Teo Peñarroja
Revista Nuestro Tiempo
Pedro Gobeo de Vitoria padeció hambre y sed, vio morir a sus compañeros, atravesó toda América y sobrevivió. Luego escribió un asombroso libro de viajes, Naufragio y peregrinación, en el que contó sus infortunios.
La obra se leyó en toda Europa y América, pero se perdió por completo a inicios del siglo XVIII. En 2004, el profesor de la Universidad de Jaén Raúl Manchón localizó el único ejemplar del que se tiene constancia en una biblioteca alemana. El catedrático Miguel Zugasti, de la Universidad de Navarra, acaba de publicar con la editorial Crítica una nueva edición de este unicum, que ha permanecido en silencio durante casi cuatrocientos años.
El camino es cuesta arriba, en zigzag, entre dos laderas. Lo recorre o más bien se arrastra por él un cadáver, un jirón de piel colgado de un esqueleto. Pedro Gobeo de Vitoria no ha cumplido aún los quince años y lleva tres días sin comer ni beber. Está “flaquísimo, consumido y deshecho, con sola la armazón de los huesos; y, por decirlo en una palabra, muerto en vida”. Busca dónde morir con una lucidez terrible.
Desembarcaron cuarenta y un marineros, entre ellos el sacerdote, a casi ochocientos kilómetros de la siguiente ciudad española.
Se detiene en un claro de arena rodeado de peñascos que apenas dejan recortarse allá en lo alto un pedazo de azul. Llora. Pedro Gobeo llora. ¿Cuánto tiempo puede tardar un adolescente desfallecido de hambre y desesperación en cavar su propia tumba? Porque eso es lo que hace ahora con una concha que ha traído de la playa; su único equipaje, además de unas hojas grandes que le sirvan de sudario y una cruz que se ha hecho atando dos palos para que si alguien encuentra sus huesos sepa que lo fueron de un cristiano.
Con los ojos rojos secos mira su particular cadalso. Se arrodilla junto al hoyo y reza. Le pide a Dios misericordia de sus “pocos años, gastados todos en ofensa de Su Majestad”. El cuerpo, en un momento dado, sucumbe por fin al cansancio y al hambre y Pedro Gobeo ve cómo la negrura se apodera de su vista.

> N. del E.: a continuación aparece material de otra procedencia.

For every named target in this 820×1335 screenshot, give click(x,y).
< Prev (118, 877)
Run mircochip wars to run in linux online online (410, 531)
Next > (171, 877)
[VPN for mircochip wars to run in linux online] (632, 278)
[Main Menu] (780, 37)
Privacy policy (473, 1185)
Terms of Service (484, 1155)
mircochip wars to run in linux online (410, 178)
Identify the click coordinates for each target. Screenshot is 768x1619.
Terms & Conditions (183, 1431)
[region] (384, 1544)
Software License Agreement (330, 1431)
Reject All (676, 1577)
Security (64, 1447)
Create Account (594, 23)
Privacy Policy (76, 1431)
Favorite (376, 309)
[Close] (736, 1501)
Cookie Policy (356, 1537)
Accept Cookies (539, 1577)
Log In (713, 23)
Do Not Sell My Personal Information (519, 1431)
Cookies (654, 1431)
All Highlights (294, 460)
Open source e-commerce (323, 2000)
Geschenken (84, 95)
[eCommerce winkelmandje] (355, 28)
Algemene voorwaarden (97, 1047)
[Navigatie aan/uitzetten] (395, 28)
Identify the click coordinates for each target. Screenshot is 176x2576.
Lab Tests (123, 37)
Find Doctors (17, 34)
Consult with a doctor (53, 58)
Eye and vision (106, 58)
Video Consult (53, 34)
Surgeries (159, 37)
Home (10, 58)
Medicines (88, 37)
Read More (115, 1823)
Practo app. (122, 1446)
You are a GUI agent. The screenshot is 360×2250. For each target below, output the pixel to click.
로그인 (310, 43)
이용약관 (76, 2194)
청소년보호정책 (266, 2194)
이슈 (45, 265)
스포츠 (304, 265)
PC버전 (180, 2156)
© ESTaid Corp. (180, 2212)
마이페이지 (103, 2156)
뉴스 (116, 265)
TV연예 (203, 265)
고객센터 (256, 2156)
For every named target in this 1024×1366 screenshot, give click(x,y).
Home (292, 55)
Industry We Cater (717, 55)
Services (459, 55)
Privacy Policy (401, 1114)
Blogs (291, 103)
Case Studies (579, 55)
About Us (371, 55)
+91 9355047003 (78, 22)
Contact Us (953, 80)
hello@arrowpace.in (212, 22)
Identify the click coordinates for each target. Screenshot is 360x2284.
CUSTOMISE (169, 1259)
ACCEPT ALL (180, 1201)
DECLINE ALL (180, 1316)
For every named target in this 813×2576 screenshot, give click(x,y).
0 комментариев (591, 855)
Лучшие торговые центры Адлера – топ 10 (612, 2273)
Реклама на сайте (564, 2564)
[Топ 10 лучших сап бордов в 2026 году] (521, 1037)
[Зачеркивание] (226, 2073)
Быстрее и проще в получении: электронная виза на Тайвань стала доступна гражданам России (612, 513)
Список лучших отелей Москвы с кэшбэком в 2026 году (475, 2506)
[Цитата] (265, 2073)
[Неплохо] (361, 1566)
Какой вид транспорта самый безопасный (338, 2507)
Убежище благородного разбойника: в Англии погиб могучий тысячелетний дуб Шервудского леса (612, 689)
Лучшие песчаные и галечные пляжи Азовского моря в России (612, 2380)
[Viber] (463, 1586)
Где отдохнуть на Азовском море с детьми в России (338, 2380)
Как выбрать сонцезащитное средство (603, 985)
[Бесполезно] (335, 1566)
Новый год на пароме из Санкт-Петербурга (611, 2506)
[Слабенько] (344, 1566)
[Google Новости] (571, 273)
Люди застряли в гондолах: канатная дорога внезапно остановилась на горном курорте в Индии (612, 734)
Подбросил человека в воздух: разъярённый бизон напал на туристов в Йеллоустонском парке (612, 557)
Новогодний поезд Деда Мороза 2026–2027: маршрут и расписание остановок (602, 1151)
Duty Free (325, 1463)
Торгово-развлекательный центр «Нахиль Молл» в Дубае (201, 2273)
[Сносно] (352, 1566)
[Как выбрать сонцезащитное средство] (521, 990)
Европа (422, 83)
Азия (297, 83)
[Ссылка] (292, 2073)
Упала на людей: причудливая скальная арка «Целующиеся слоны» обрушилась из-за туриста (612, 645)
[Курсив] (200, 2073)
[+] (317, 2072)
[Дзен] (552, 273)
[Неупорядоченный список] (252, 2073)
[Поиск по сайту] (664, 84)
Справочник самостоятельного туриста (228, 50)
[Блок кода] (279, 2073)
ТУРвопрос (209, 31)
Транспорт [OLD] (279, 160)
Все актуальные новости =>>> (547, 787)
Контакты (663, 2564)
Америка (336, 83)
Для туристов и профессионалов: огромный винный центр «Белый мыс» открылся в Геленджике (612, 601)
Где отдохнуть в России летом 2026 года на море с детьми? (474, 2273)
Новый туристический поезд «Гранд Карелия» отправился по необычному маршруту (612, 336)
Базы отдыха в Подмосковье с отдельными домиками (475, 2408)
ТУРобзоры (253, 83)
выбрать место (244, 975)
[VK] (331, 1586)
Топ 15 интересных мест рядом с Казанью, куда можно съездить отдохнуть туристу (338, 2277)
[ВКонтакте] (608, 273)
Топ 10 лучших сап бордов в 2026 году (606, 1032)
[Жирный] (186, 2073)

Pierde el sentido y al despertar ya no puede tenerse sobre las rodillas. Tiene el alma en vilo cuando pone un pie, luego el otro, en el agujero que va a ser su última parada. Solo y aterrorizado se tumba en el sepulcro, se cubre con el sudario y agarra, con la fuerza que le queda, la cruz sobre el pecho. Desde aquel agujero ve caer su última noche, tan desgraciada, a miles de kilómetros de Sevilla y de su madre, en esta isla sin nombre entre dos ríos en la costa de Esmeraldas, Ecuador.
En la oscuridad total, acechado por las fieras, repasa su triste vida. Cómo el 27 de septiembre del año anterior, 1593, se embarcó hacia América, con gran disgusto de su madre, con la estúpida ilusión de conocer el ancho mundo. Recordó la primera tormenta en Canarias, la llegada a Venezuela, la batalla naval contra el corsario escocés John Burgh.
Reconstruyó el viaje hasta Panamá, los meses que pasó allí enfermo y cómo volvió a embarcarse en Puerto Perico hacia Lima. Se le vinieron a la memoria los días de mala mar y cómo se agotaban las provisiones a bordo sin que el barco, en dos meses, llegase más que a Colombia. Maldijo el día en que creyó al capitán que aconsejó a unos cuantos andar a pie los pocos kilómetros que quedaban hasta Manta.
Desembarcaron cuarenta y un marineros, entre ellos el sacerdote, a casi ochocientos kilómetros de la siguiente ciudad española. Por el camino vio morir a muchos, algunos verdaderos amigos, de hambre y de sed, o despeñados o envenenados.